Baudelaire a été un grand critique d’art. Il a admirablement compris Delacroix, mais il n’a pas eu à le découvrir (M. Thiers, cité par Baudelaire, s’était, entre autres, déjà donné cette peine). Au contact de Delacroix, en 1844-45, n’avait-il pas commencé à former son esthétique ? Mais il a commis des erreurs : champion de la modernité dans l’art, ami de Courbet et de Manet, il n’a pas reconnu ou n’a pas voulu reconnaître en eux les représentants de cette modernité, peut-être en raison de son attachement à Delacroix, peut-être parce que leur réalisme l’offusquait, à un moment où le mot de « réalisme » était porteur d’une charge d’infamie (il fut prononcé par le substitut Pinard lors du procès des Fleurs). En revanche, il semble être resté fidèle à un goût de la « naïveté », qu’il oppose à la peinture « philosophique » des grandes machines de Chenavard, en France, et de Wiertz, en Belgique : cette naïveté, qui est à la fois refus du trompe-l’œil et de l’idéologie, il la perçoit en 1845 dans la Fontaine de jouvence de William Haussoullier, en 1846 dans les portraits, par l’Américain Catlin, de chefs indiens, en 1859 dans les toiles de Penguilly-L’Haridon et d’Alphonse Legros. Par ce goût, il annonce l’école de Pont-Aven, Gauguin et même certains surréalistes (Tanguy). Quant à Constantin Guys, s’il l’a porté au pinacle, ce ne fut pas pour avoir deviné en lui un précurseur de Degas et de Toulouse-Lautrec, mais parce que ce dessinateur et aquarelliste lui offrait un prétexte, le prétexte d’un poème en prose sur la modernité, et parce que Baudelaire fut toujours sensible à la fraîcheur et à la précarité d’une esquisse, goût qu’il affirme devant les marines d’Eugène Boudin : les nuages lui donnent à rêver, lui montent au cerveau « comme une boisson capiteuse ou comme l’éloquence de l’opium » (1859). Une autre impulsion l’entraîne vers la poésie visionnaire, dont Méryon anime étrangement ses gravures parisiennes.

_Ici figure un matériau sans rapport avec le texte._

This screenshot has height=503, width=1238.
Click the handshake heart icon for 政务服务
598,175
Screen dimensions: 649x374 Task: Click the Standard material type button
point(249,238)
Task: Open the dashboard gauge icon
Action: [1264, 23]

Mais, quelle que soit l’originalité de Baudelaire critique d’art — et, à un moindre degré, la même réflexion pourrait s’entendre de sa critique littéraire —, la contemplation artistique n’est d’abord pour lui qu’une préparation à la création poétique : la difficulté à créer se résorbe devant un tableau, une gravure, une statue ; l’image occupe le centre de la page blanche, annule le vertige. C’est notamment pourquoi les Fleurs du Mal chantent les grands artistes (« les Phares ») ou germent en marge d’œuvres d’art. Rien ne fait peut-être mieux comprendre le procès créateur de Baudelaire que la lecture successive de deux pages du Salon de 1859 consacrées au sculpteur Ernest Christophe et des deux poèmes qui en naissent : « le Masque » et « Danse macabre ».